**What to do:**
Reproduce the article on avoiding five types of fraud word for word, from its title through its final line.

Don’t fall victim to these 5 types of fraud
Unfortunately, fraud and scams are still an ongoing risk in our day-to-day lives. Whether the bad guys are stealing passwords, creating fake profiles or posing as potential employers, these fraudsters have one goal in mind — to separate you from your money.
Fortunately, there are ways to spot the risks and minimize the risk of falling victim. The key is to be aware of what scams exist and then arm yourself with the tools and techniques in advance.
Here are five types of fraud and how to proactively avoid them:
1. Identity theft
Fraudsters will do anything to get a hold of your personal information, including rummaging through trash bins, stealing mail, using spyware and launching online viruses. Avoid identify theft by following these best practices:
- Don’t use public computers or Wi-Fi hotspots to access financial accounts
- Never share sensitive personal information over the Internet, phone, via text message or email
- Shred and destroy documents that contain personal information
- Create strong unique passwords
The Canada Revenue Agency offers even further advice on how to protect yourself against identity theft. They advise Canadians to be cautious when providing their SIN number or date of birth over the phone, checking with the charities section of the CRA website before donating money, and being suspicious if ever asked to pay taxes on lottery or sweepstakes winnings. These types of actions can all be part of identity theft scams.
2. Romance scam
While love could be in the cards, so too, could be a scam. Some fraudsters are also on dating sites, and once they charm you, they may start asking for money. Although this isn’t meant to sway you away from finding a partner, be cautious if a stranger you’re chatting with starts asking for financial help due to an ill family member or other personal issues. Some good rules of thumb on dating sites include:
- Never send money or give financial details
- Make sure you are on a reputable dating site. Always check the website address carefully, as fraudsters can mimic real web addresses
- Watch out for red flags:
- The relationship is moving too fast
- They have excuse after excuse to not meet you in person
- They ask for money at any point
Did you know: According to the Canadian Anti-Fraud Centre, victims of romance scams lost over $22.5 million in 2018, with at least $812,000 pinpointed in Manitoba.

**Data supplied:**

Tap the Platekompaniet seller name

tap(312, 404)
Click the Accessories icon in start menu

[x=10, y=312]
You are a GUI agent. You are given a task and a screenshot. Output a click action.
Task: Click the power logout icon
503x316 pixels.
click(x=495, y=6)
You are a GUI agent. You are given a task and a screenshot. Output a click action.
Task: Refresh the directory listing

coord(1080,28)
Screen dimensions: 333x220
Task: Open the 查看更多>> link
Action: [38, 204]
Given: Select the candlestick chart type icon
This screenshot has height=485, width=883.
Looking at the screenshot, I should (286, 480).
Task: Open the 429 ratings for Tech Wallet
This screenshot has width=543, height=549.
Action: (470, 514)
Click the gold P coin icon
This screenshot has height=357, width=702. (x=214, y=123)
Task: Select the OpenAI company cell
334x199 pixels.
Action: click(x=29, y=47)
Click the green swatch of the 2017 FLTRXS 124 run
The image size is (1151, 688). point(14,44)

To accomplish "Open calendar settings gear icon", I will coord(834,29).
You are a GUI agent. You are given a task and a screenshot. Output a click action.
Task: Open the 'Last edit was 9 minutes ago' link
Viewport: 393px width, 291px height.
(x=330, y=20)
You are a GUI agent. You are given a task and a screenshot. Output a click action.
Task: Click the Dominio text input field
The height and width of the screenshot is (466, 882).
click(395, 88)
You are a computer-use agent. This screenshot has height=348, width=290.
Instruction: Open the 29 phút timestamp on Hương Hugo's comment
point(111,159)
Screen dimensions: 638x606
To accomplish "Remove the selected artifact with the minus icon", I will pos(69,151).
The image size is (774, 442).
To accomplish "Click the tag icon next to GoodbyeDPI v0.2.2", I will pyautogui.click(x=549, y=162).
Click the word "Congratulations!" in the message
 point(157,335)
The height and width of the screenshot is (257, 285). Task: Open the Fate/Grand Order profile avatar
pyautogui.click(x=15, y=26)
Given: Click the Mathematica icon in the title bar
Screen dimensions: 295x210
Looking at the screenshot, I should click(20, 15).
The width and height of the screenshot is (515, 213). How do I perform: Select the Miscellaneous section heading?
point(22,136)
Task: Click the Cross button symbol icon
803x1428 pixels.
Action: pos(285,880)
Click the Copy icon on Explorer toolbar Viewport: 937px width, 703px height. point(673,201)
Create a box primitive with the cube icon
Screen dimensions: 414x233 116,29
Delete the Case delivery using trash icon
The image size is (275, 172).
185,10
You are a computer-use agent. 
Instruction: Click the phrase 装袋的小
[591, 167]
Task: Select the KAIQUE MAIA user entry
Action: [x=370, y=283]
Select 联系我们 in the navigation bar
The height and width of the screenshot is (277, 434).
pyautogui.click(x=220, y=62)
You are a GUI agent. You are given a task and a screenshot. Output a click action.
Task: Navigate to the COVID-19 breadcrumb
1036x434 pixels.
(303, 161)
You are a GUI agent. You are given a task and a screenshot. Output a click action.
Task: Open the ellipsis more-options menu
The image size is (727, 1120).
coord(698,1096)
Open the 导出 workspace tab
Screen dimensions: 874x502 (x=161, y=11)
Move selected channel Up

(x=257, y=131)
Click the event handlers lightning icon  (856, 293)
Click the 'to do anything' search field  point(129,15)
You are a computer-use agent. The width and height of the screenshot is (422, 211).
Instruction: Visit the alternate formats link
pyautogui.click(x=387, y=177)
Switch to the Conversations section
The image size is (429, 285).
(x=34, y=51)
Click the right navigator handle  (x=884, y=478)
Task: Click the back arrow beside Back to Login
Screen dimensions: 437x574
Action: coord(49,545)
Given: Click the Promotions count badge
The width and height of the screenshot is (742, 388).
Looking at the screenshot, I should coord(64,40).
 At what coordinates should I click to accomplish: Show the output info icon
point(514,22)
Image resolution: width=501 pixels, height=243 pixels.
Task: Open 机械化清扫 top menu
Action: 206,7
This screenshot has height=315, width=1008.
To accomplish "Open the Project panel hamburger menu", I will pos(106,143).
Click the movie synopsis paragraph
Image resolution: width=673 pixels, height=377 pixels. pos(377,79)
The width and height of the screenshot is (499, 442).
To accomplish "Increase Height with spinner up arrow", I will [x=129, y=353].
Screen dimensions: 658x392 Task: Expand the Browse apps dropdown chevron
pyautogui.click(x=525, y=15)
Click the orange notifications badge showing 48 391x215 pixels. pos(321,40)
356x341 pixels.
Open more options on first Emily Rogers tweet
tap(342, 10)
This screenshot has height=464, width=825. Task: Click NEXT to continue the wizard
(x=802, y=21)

**Exercise response:**
Don’t fall victim to these 5 types of fraud
Unfortunately, fraud and scams are still an ongoing risk in our day-to-day lives. Whether the bad guys are stealing passwords, creating fake profiles or posing as potential employers, these fraudsters have one goal in mind — to separate you from your money.
Fortunately, there are ways to spot the risks and minimize the risk of falling victim. The key is to be aware of what scams exist and then arm yourself with the tools and techniques in advance.
Here are five types of fraud and how to proactively avoid them:
1. Identity theft
Fraudsters will do anything to get a hold of your personal information, including rummaging through trash bins, stealing mail, using spyware and launching online viruses. Avoid identify theft by following these best practices:
- Don’t use public computers or Wi-Fi hotspots to access financial accounts
- Never share sensitive personal information over the Internet, phone, via text message or email
- Shred and destroy documents that contain personal information
- Create strong unique passwords
The Canada Revenue Agency offers even further advice on how to protect yourself against identity theft. They advise Canadians to be cautious when providing their SIN number or date of birth over the phone, checking with the charities section of the CRA website before donating money, and being suspicious if ever asked to pay taxes on lottery or sweepstakes winnings. These types of actions can all be part of identity theft scams.
2. Romance scam
While love could be in the cards, so too, could be a scam. Some fraudsters are also on dating sites, and once they charm you, they may start asking for money. Although this isn’t meant to sway you away from finding a partner, be cautious if a stranger you’re chatting with starts asking for financial help due to an ill family member or other personal issues. Some good rules of thumb on dating sites include:
- Never send money or give financial details
- Make sure you are on a reputable dating site. Always check the website address carefully, as fraudsters can mimic real web addresses
- Watch out for red flags:
- The relationship is moving too fast
- They have excuse after excuse to not meet you in person
- They ask for money at any point
Did you know: According to the Canadian Anti-Fraud Centre, victims of romance scams lost over $22.5 million in 2018, with at least $812,000 pinpointed in Manitoba.